WE-C-217BCD-07: Best in Physics (Joint Eyiaging-Therapy) - Direct Imaging of the Uptake of Platinum Anticancer Agents Using X-Ray Stimulated Fluorescence: A Proof-Of-Concept Study.

Abstract

Platinum-based (Pt) chemotherapy has greatly improved the initial response rate of different cancers. However, relapse of a drug-resistant tumor occurs with a high frequency, resulting in poor long term survival. The most common phenotype of Pt chemoresistance is decreased Pt drug accumulation in the tumor region due to either decreased influx or increased efflux, which is invisible for current imaging modalities. The inability of imaging methods to directly image the Pt drug uptake has resulted in a very unfavorable scenario for early assessment of chemotherapeutic efficacy as well as for personalized treatment planning. In this study, we investigated the feasibility of imaging the uptake and retention of Pt drugs using x-ray stimulated fluorescence CT (XSF-CT). Pt is a high atomic number element, and it emits XSF photons when excited by ionizing photons. Therefore, the alteration of spatial distribution and concentration of Pt drugs in the cancer region could be monitored with XSF-CT. In this study, a polychromatic X-ray source was used to stimulate emission of XSF photons from the Pt drugs. XSF-CT used a first-generation CT geometry. The data were collected using a cadmium telluride detector to sort out a set of spectra.
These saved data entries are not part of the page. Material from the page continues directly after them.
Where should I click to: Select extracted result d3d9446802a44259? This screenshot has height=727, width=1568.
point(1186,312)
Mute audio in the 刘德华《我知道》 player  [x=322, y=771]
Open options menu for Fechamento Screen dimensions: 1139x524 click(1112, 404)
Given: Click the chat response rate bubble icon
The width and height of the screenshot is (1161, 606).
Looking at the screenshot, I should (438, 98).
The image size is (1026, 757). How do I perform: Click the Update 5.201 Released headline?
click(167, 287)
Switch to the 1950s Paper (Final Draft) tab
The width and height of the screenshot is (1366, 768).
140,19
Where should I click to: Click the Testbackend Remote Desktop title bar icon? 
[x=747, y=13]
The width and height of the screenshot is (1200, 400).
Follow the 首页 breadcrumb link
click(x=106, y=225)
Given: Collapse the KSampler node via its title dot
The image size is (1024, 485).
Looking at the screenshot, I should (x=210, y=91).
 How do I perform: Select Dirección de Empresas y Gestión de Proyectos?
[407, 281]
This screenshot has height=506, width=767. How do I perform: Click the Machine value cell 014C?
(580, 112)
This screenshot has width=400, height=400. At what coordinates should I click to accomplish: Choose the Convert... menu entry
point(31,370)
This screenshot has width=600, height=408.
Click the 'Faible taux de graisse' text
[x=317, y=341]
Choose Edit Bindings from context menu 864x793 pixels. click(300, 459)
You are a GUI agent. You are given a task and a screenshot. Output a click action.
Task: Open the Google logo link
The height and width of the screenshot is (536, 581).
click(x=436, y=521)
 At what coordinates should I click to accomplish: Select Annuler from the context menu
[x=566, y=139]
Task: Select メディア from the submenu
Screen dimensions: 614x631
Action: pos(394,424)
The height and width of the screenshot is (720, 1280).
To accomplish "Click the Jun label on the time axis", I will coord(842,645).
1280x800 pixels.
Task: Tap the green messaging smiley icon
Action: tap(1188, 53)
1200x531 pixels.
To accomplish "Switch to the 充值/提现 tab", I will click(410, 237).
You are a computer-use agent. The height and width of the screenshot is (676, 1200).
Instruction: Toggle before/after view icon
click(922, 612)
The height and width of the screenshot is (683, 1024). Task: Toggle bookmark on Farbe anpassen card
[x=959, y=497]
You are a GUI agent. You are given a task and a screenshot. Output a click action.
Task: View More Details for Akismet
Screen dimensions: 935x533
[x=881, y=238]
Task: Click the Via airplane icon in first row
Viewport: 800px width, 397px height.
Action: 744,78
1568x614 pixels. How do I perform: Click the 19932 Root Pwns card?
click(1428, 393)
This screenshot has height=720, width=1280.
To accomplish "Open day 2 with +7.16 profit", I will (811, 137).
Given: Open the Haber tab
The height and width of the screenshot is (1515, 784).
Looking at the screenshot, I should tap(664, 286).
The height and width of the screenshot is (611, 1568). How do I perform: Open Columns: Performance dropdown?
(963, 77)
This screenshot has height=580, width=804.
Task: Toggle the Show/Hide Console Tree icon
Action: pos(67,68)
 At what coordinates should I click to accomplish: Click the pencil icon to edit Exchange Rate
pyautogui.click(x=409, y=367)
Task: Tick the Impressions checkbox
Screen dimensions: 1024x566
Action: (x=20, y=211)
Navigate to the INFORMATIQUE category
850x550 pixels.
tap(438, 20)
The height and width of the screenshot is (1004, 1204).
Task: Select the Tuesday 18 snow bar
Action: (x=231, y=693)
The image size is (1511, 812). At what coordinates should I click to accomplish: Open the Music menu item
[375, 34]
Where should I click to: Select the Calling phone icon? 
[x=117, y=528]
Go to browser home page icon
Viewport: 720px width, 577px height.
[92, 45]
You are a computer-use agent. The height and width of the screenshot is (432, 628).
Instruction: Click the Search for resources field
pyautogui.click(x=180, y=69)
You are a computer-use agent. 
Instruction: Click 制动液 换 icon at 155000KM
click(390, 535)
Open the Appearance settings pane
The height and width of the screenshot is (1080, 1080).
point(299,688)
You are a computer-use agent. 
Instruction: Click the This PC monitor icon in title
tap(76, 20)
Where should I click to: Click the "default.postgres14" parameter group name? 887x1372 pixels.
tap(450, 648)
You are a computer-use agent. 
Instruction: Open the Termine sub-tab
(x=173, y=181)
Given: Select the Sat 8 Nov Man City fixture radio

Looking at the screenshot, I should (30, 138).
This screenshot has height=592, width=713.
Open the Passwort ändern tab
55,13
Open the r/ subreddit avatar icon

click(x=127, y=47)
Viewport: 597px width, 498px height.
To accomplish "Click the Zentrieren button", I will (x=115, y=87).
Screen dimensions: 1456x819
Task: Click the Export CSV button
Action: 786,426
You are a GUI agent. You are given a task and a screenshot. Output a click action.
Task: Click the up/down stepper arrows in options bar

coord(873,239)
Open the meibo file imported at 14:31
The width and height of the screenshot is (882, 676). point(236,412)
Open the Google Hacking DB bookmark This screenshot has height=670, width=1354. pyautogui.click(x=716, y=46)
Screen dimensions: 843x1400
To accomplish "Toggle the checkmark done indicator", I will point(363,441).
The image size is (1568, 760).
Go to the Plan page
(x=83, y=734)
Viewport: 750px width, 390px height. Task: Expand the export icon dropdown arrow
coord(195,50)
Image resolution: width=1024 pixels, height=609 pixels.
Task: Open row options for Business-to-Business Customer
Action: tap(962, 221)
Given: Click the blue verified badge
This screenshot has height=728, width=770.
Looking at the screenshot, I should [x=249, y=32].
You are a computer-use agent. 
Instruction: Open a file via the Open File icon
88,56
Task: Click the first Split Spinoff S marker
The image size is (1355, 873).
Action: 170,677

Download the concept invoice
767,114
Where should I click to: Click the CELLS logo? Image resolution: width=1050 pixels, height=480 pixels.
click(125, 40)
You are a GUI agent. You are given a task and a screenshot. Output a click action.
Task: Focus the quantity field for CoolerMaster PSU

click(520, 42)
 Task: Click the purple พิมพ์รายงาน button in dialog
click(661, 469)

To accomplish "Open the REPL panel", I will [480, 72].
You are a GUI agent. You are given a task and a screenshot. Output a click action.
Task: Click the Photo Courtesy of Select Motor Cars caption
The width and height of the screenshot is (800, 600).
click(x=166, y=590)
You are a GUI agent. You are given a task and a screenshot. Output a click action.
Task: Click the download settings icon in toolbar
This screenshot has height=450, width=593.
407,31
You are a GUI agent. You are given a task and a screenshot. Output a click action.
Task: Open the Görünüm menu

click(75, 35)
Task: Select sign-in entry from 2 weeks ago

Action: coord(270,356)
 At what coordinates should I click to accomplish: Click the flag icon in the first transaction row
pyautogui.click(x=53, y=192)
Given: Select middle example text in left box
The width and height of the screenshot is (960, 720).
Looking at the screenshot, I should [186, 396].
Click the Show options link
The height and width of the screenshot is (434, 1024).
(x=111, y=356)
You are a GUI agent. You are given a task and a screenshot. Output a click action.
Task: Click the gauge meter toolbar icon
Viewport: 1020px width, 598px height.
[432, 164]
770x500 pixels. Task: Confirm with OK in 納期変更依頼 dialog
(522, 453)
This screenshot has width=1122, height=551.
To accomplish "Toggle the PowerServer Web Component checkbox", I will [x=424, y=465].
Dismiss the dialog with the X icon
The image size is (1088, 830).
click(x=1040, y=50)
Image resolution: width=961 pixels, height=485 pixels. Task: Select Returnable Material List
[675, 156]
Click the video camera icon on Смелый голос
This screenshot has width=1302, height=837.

The spectra were then used to generate sinogram. The bio distribution and concentration of each element were reconstructed with the ML-EM algorithm. The reconstructed images clearly identified the distributions of cisplatin. A good linearity between XSF intensities and the concentrations of cisplatin was also observed, suggesting that XSF-CT is capable of quantitative imaging. The X-ray dose for stimulating the XSF photon was 0.25 cGy per projection. XSF-CT has the potential to be a promising modality for monitoring the intervention processes within X-ray scanners. It would afford a powerful way to reliably modify an ineffective treatment regimen in nearly real time. This work was supported by NIH/NCI grants (CA133474, CA153587), an NSF grant (0854492) and a grant from the Friends for an Earlier Breast Cancer Test Foundation.